Ma partiamo da quello che non va. Forze euroscettiche guadagnano consensi in diversi paesi, al punto da determinare l’uscita di uno dei soci di maggior rilevanza. Le politiche economiche dettate da tecnocrati imbevuti di ortodossia liberista non fanno altro che prolungare una crisi pagata a caro prezzo dai ceti medi e bassi: mentre agli Stati e ai cittadini vengono imposte durissime misure di austerità con la scusa che “i soldi non ci sono”, la Bce continua ad inondare di miliardi – creati dal nulla – le banche del continente. L’austerità si applica quindi integralmente alla gente comune, quelli più in basso, mentre in alto c’è chi continua a far festa. In questo contesto, un paese, la Grecia, è stato ridotto in povertà a puro scopo dimostrativo, creando le condizioni affinché la sua economia non possa risollevarsi nemmeno nel medio termine. Sul fronte delle relazioni internazionali, l’Europa si impegna pervicacemente a inimicarsi la Russia e rendere più insicuro il continente, rafforzando contestualmente il dominio di un presidente autoritario, mentre in Siria l’impotenza dell’Unione è sotto gli occhi di tutti. Sul tema dei migranti, è bene stendere un velo pietoso. Forse solo i libri di storia renderanno giustizia al malcelato disinteresse nei confronti della vita umana di una classe politica prodiga di parole vuote e avara di gesti concreti.

Tornando alle questioni interne, le istituzioni europee hanno dimostrato di essere particolarmente permeabili alla “cattura oligarchica”. In particolare, a una distanza siderale tra i politici e la gente comune corrisponde una vicinanza, per non parlare di una vera e propria commistione, tra élite politiche ed economiche. Questo è anche vero per i singoli paesi, ma la scarsa democraticità del processo decisionale e la generale opacità che contraddistingue tutto l’impianto istituzionale europeo – per non parlare della naturale distanza geografica e culturale dei popoli europei da Bruxelles e i suoi dibattiti – acuiscono esponenzialmente il problema. In parallelo, l’Unione Europea è stata piegata alle esigenze dell’economia tedesca, la quale ha progressivamente imposto un dualismo nord/sud (le famose due velocità), per cui ad un centro a trazione finanziaria e di export ad alta tecnologia fanno da contraltare economie periferiche in via di deindustrializzazione e con salari stagnanti. La questione della moneta e il trattato di Maastrich che ne è stato il necessario preludio, lungi dall’essere temi puramente tecnici, hanno svolto un ruolo centrale in questo processo.

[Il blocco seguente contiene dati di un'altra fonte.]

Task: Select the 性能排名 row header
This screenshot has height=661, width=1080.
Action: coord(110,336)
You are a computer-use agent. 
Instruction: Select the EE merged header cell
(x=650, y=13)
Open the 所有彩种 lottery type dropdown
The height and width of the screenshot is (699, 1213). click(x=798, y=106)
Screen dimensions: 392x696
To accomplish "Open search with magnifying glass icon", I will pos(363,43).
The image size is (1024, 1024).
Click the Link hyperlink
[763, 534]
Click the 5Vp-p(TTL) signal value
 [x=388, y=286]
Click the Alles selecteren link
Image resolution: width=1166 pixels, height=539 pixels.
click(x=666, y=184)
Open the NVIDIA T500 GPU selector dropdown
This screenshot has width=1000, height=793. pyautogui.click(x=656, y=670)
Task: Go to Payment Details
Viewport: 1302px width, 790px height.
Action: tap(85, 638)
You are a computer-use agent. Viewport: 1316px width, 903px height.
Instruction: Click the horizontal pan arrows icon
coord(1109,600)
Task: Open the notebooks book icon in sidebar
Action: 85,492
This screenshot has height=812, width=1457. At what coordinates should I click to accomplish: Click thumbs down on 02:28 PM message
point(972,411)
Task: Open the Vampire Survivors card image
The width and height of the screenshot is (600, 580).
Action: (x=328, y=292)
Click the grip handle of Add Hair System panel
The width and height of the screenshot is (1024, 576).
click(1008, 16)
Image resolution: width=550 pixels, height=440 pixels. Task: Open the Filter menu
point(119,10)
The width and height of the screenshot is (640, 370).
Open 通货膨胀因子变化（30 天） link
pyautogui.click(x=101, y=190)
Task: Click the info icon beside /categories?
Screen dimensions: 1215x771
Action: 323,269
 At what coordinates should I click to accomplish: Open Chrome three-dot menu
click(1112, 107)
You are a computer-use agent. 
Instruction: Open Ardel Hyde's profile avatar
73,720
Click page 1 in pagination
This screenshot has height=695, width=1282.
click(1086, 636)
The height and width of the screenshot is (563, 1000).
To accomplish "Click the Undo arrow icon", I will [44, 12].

Porre la questione in termini di democratizzazione dell’Unione Europea è fuorviante. Si tratta di un’entità sovranazionale resa impermeabile al cambio dalla propria ingegneria istituzionale. E allora? Proporre l’uscita dall’Unione Europea e dall’Euro di punto in bianco, oltre a non catturare del tutto gli umori attuali del Paese, potrebbe avere dei contraccolpi di non poco conto. Piuttosto, è necessario intraprendere un percorso di rivendicazione di maggior sovranità, proprio come prospetta Iglesias. Sovranità? Ma non era una brutta parola? Parlare la sovranità non significa adottare una concezione nazionalista. La sovranità popolare non è altro che la possibilità per i più deboli di avere parola nelle decisioni che riguardano il proprio territorio e la propria vita, al momento sottratte da istituzioni e potentati economici su cui non esercitiamo alcun controllo. Avviare un processo di disobbedienza selettiva all’Unione Europea, dimostrando il conflitto tra gli interessi popolari e quelli delle élite continentali e nostrane, può essere la forma per procedere non astrattamente, ma a partire dalle domande concrete di maggior giustizia.